Tesla is determined to avoid the market for taxis worldwide and I’m stumped for a reason.
A quick look at the market
In dollars, the worldwide market in 2019 amounted to $70 billion and is estimated to rise quickly to $120 billion by 2027. Tesla sold about $31 billion across all models in 2020, so the cab market ought to be a no-brainer because it’s a single-platform, single-bodied car.
Adjusted by cities, Mexico City holds the record with 100,000 taxis.
London comes second, with 68,000.
Beijing comes third with 66,000 and
New York City follows with a surprisingly weak 13,587.
But again, worldwide the numbers are enormous.
And who’s currently serving that market?
With the exception of London and New York’s proprietary cabs, name your off-the-street sedan and it’s serving as a cab somewhere.
The London Cab, as with so many bespoke products in England, has been designed to suit—which is what bespoke means—and serves admirably as the world’s iconic brand.
- It is designed to walk into and out of, rather than lurching into the rear seat like a load of wet wash, leaving your pride and privacy at the curb.
- It boasts ‘chair-high’ seats, both elegant and comfortable.
- It has a turning radius of twenty-five feet, allowing great maneuverability.
- Its shape is highly visible to patrons waving down a cab.
Electric versions of various sedans are beginning to bleed into the urban markets, for reasons of both noise and air-pollution. But they are horrors to enter and exit, just ask any woman headed to the office or theater. That includes Teslas, so a new design is required to suit the market. To no current reader’s surprise, I have a rather elegant solution for that.
New Tesla market, new Tesla design
Like many who have some expertise in design issues, I believe in adapting from the very best, rather than breaking new ground. I do not plagiarize, I creatively adapt. But what better model in this case than the London Cab?

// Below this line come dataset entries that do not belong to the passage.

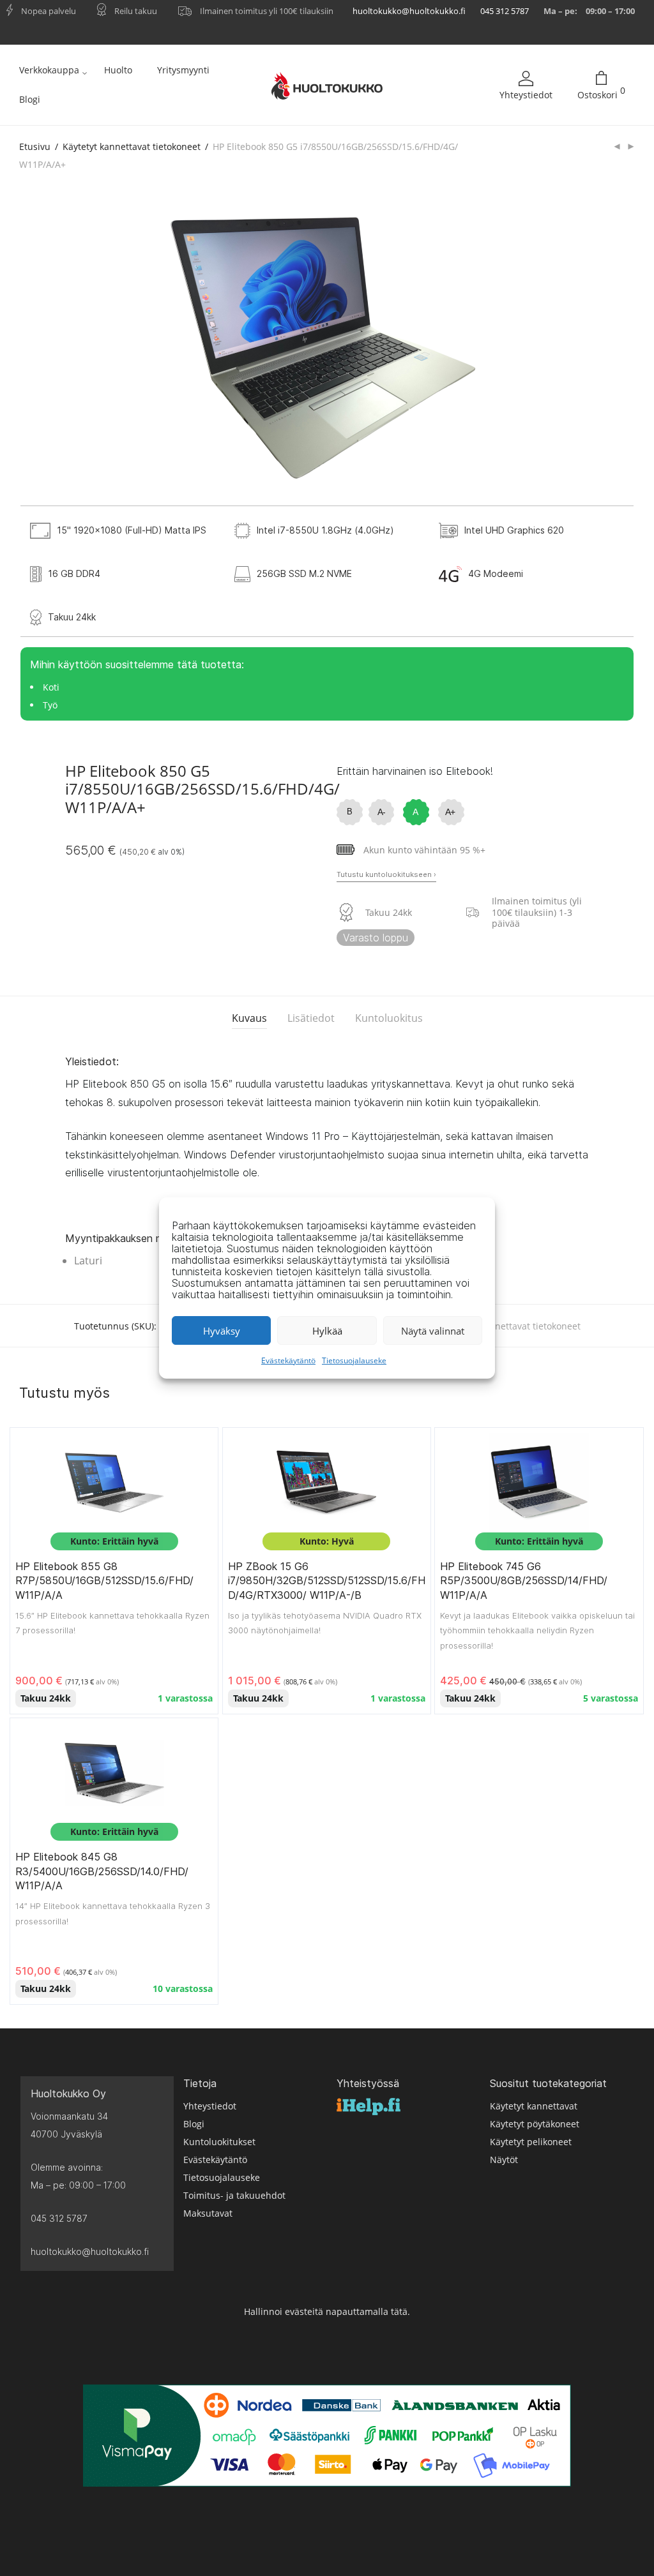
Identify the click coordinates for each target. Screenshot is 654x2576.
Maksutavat (207, 2213)
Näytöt (504, 2159)
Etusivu (34, 146)
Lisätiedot (311, 1018)
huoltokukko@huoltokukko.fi (409, 11)
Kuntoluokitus (389, 1018)
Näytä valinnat (432, 1330)
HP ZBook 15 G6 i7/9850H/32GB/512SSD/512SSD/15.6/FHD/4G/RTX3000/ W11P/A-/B (326, 1580)
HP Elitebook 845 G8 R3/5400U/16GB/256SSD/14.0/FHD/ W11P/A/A (101, 1871)
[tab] (249, 1018)
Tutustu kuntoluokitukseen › (386, 874)
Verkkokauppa (49, 70)
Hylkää (327, 1330)
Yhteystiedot (525, 95)
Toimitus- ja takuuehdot (234, 2195)
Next (613, 346)
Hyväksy (221, 1330)
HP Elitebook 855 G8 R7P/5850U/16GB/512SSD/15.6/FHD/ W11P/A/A (104, 1580)
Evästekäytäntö (288, 1360)
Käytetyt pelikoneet (531, 2142)
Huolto (118, 70)
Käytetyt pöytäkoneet (534, 2124)
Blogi (29, 99)
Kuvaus (249, 1018)
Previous (41, 346)
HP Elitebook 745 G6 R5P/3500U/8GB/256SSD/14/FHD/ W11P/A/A (523, 1580)
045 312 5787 (504, 11)
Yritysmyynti (183, 70)
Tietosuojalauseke (354, 1360)
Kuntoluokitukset (219, 2142)
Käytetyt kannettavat (533, 2106)
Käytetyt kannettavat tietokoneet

Forget wind-tunnel sleekness in this case, Elon. This is a city-vehicle, slow and maneuverable, with a top speed of 60mph to get to the airport and back, along with great battery-range for city driving. It should be a bespoke color—perhaps apple-green, for instant worldwide identification as a Tesla. Millions of cab passengers will have their first taste of riding in a Tesla by stepping into your taxi. That ain’t all bad. We can chat about details, but you get my drift.
I remember your reasons when you first got into the electric car business. You wanted to change the world environmentally and bring the cities out of their gloom and smog. Yet you abandoned the inner-city in order to sell expensive cars to the very rich and left the city-bus business to BYD. A pickup truck for the next introduction? Really, Elon?
What happened to those dreams, as our cities become increasingly unlivable? I can all but guarantee the pickup truck market will not amount to $120 billion five years from now. By that time, some EV maker with an eye for the market will have covered that need.